When building a system, you can either take the view that things are going to work, or that they are going to fail.
You need to be defensive when building systems, but you want to avoid overdoing it. When you get overly defensive, you get product out the door later and you raise your total cost of ownership by creating an overly complex, difficult-to-maintain system.
In this month’s column I want to tell you the story about how a team I was part of leaned too far in the defensiveness direction, and what we did to bring it back.
A Messaging System
The team had an architecture that looked something like this:
Messages would come in one end, and transformed messages for specific recipients would come out the other. Simple enough.
Not surprisingly the legacy system we were replacing had “issues” (mostly around things blowing up). So when it came to replacing it, there were strong opinions concerning error handling and logging. We started off expecting things to fail.
Well, it didn’t take long before we had so much error handling and logging that it became hard to see (and troubleshoot) what the system was actually doing. We were so afraid of failing that it felt like we forgot what we were building in the first place.
Why were we being so timid? Were we justified in our level of skepticism? Was all this support code and logic really necessary? It felt wrong and it felt strange. Yet we persisted.
Then one day, someone asked:
What if messages came in one end, and the correctly transformed message came out the other? What if we stopped expecting failure? Don’t accept any failures. Just make the bloody thing work. What would that mean to our approach to the system?

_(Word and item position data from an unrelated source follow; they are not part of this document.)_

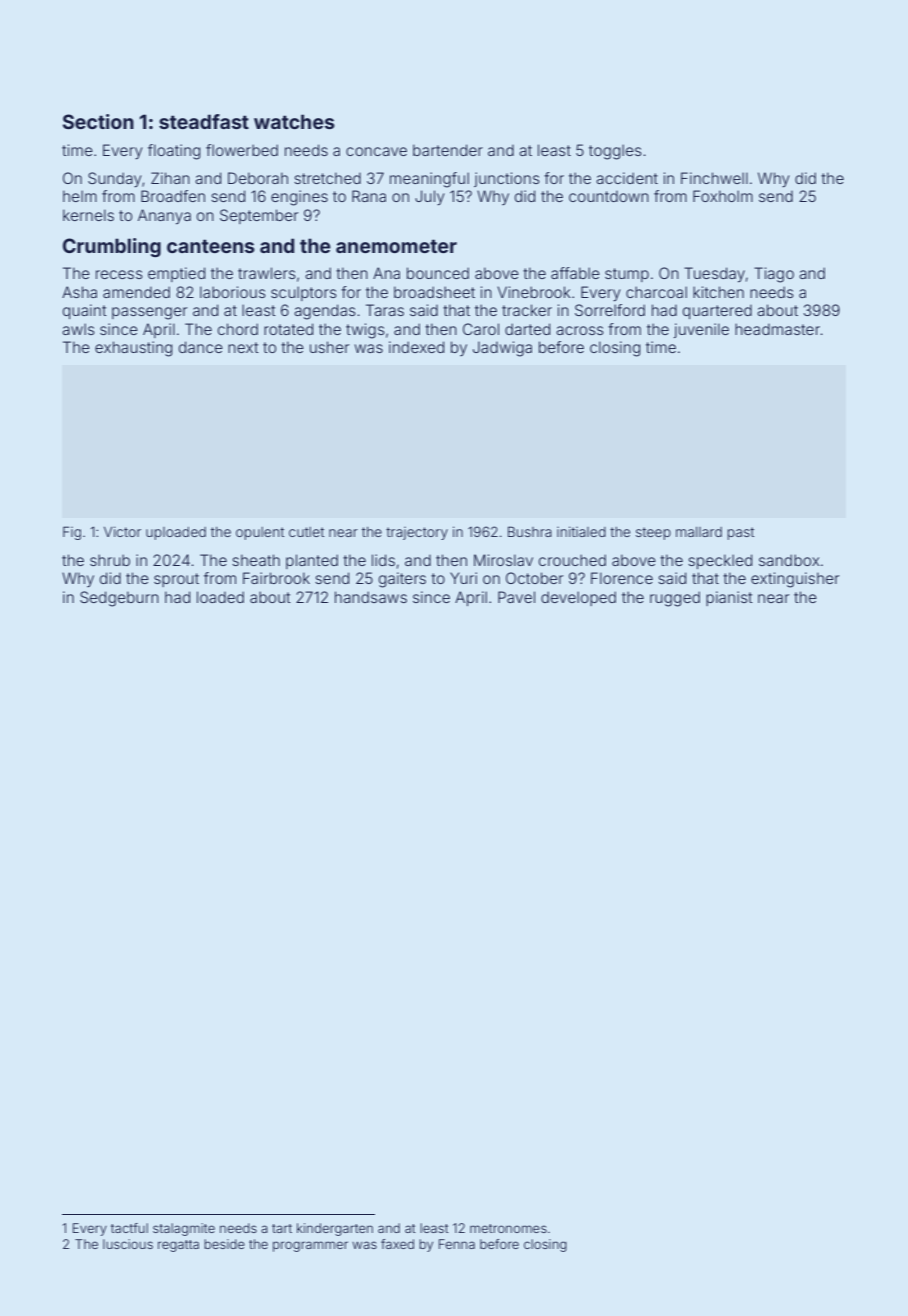 The image size is (908, 1316). I want to click on next, so click(243, 347).
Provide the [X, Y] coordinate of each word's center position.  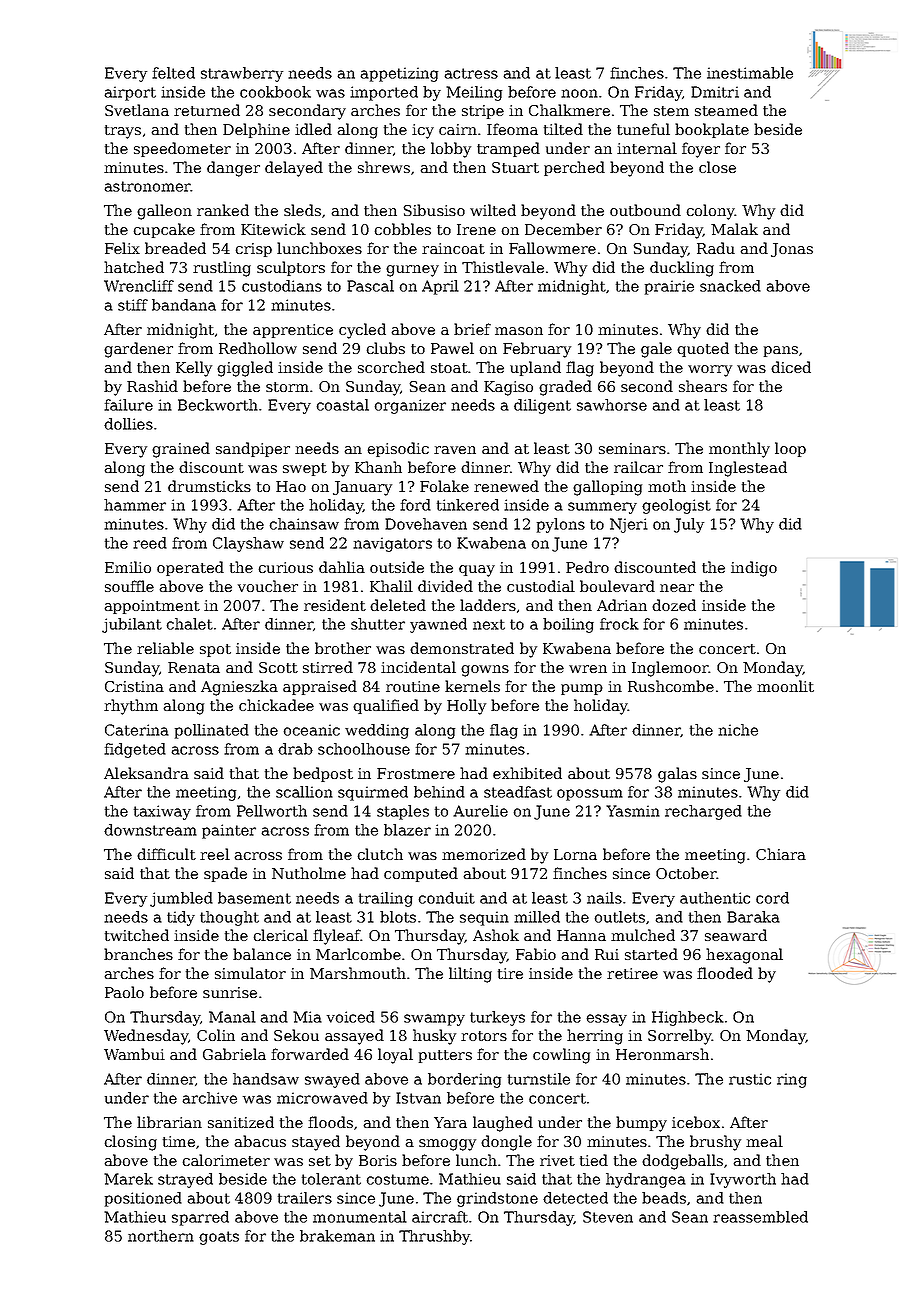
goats [219, 1238]
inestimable [750, 73]
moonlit [785, 686]
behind [439, 792]
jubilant [132, 625]
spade [225, 874]
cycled [362, 331]
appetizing [399, 74]
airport [130, 93]
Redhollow [258, 348]
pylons [561, 525]
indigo [754, 569]
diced [791, 367]
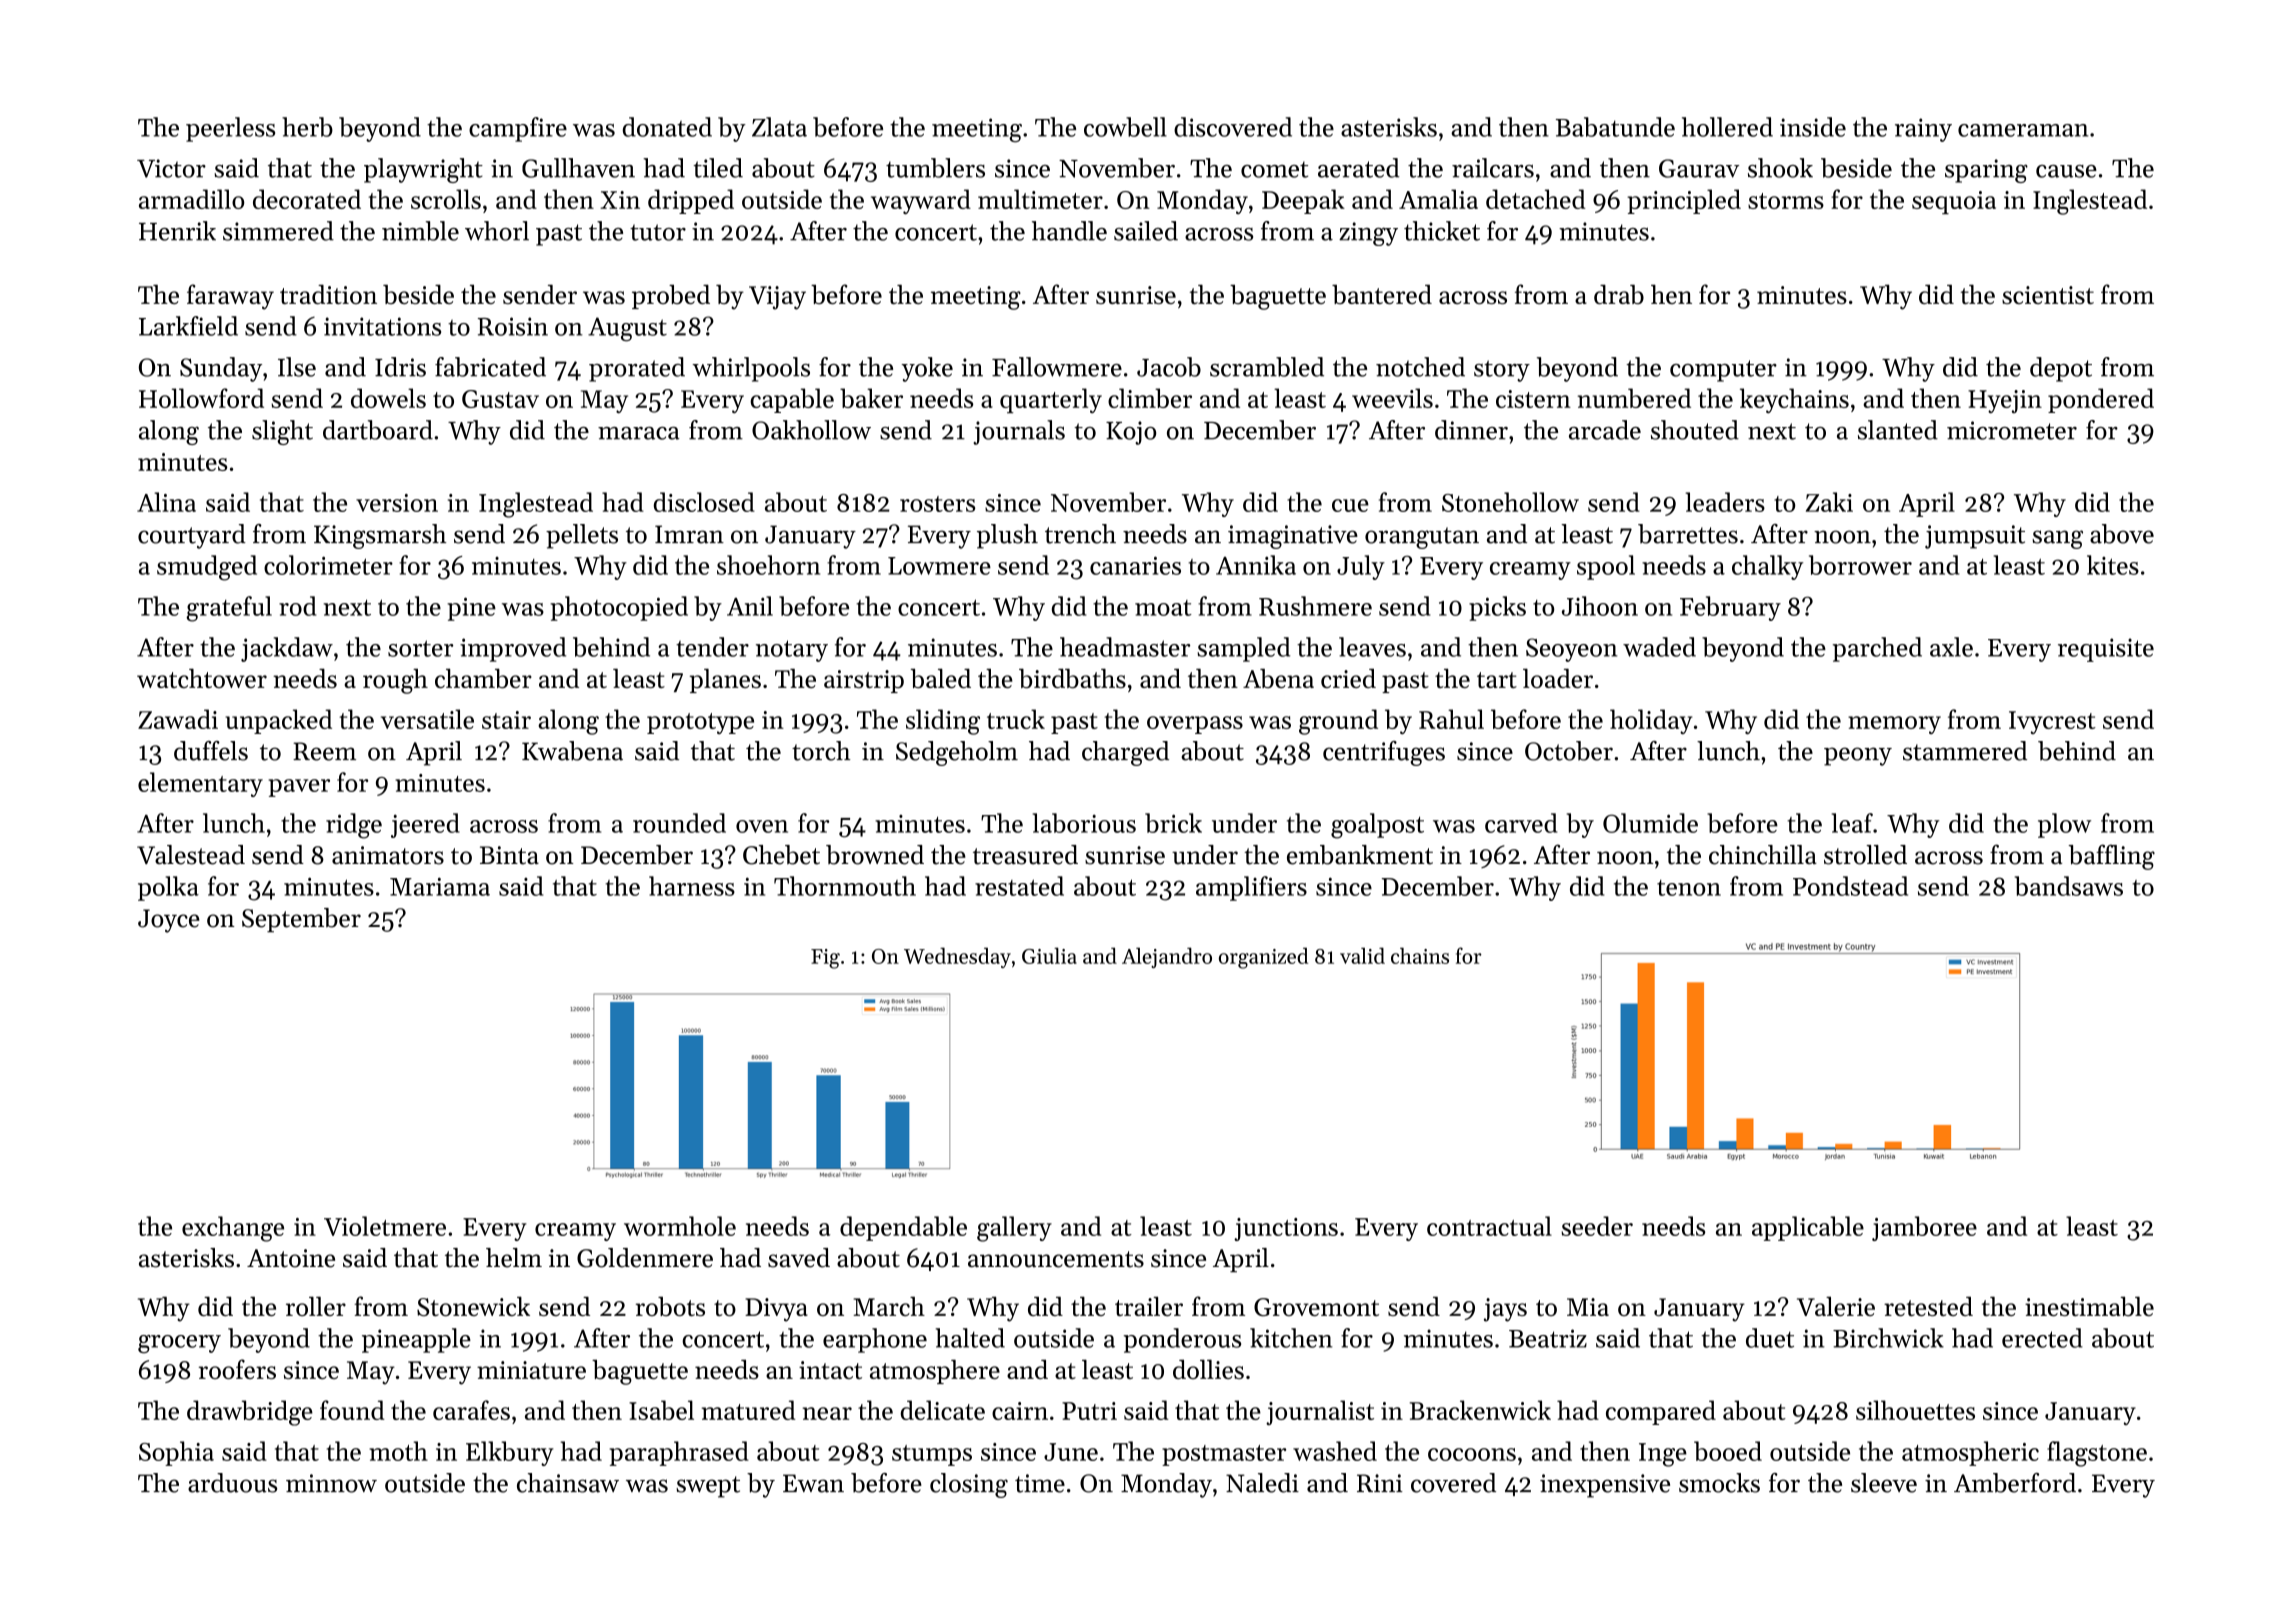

What a beautiful, simple, powerful question. Asking ourselves “What if it just worked?” got us looking at the system in a new light.
Instead of it expecting it to fail at every step, we now expected it to succeed.
We realized we could get rid of a lot of errors up front by simply not letting them into the system in the first place.
* What if we tightened up validation on messages coming in?
* What if we rejected all messages that didn’t conform and notified production operations instead of trying to handle it ourselves?
If we coded and tested the system right in the first place, we could fix a lot of the core problems that riddled the legacy system instead of expecting and handling them when they happened.
I know, it seems obvious now. It is obvious. But somehow it wasn’t so obvious at the time. Yet this simple, obvious shift in perspective profoundly changed how we looked at the system.
Instead of expecting failure, we started to expect success. This simplified and lightened our code base, while leaving just enough checking there to let us know if things went wrong.
No, not quite. Our systems are going to fail, and we need to handle those failures. All I am saying is that if we only focus on failure, we can really overengineer and overcomplicate things. That’s expensive, because then we need to carry the baggage of this overengineering around with us forever, making the system harder to maintain and to change.
It’s a balancing act. We do need to expect failure. We just don’t want to overengineer for it to the point where we lose sight of what we’re really doing. Which should be delivering valuable, working software to our customers.
Not wanting to leave you with just a story, I want to offer you two surefire ways I’ve seen teams harden their systems to ensure that they aren’t overly confident before rolling into production.
Work with Real Data
When you throw real, live production data at your system, good things start to happen.
1. You discover where the holes in your data model are.
2. You discover which of your assumptions are valid, and which are wrong.
3. You see what edge data cases you missed, and discover that French characters don’t always encode the way you’d expect them to.
There are few better things that you can do to see how your system is going to handle going live than to throw some real data at it. The other thing you can do is to get something into production.
Get Something into Production
You don’t have to flip the switch and really “go live” (though you obviously will at some point). What I am talking about is getting your system into production before it needs to be there.
This does a couple of things for you:
1. You can throw some of that data at it and see how it behaves.
2. You can work all the kinks out of your automated build and deploy scripts.
3. You can work out all the network and infrastructure issues.
But best of all, you get into the habit of releasing. The more you push to production, the less scary it is. Do it enough and it will soon be like breathing.
Context Is Everything
Take what I am saying here with a grain a salt. You still have to judge for yourself what level of error handling and defensiveness is right for your application.
But if you keeping things simple, and build things so that you expect them to work, you can keep yourself from overengineering a system that doesn’t need it, and while making your application easier and simpler to maintain.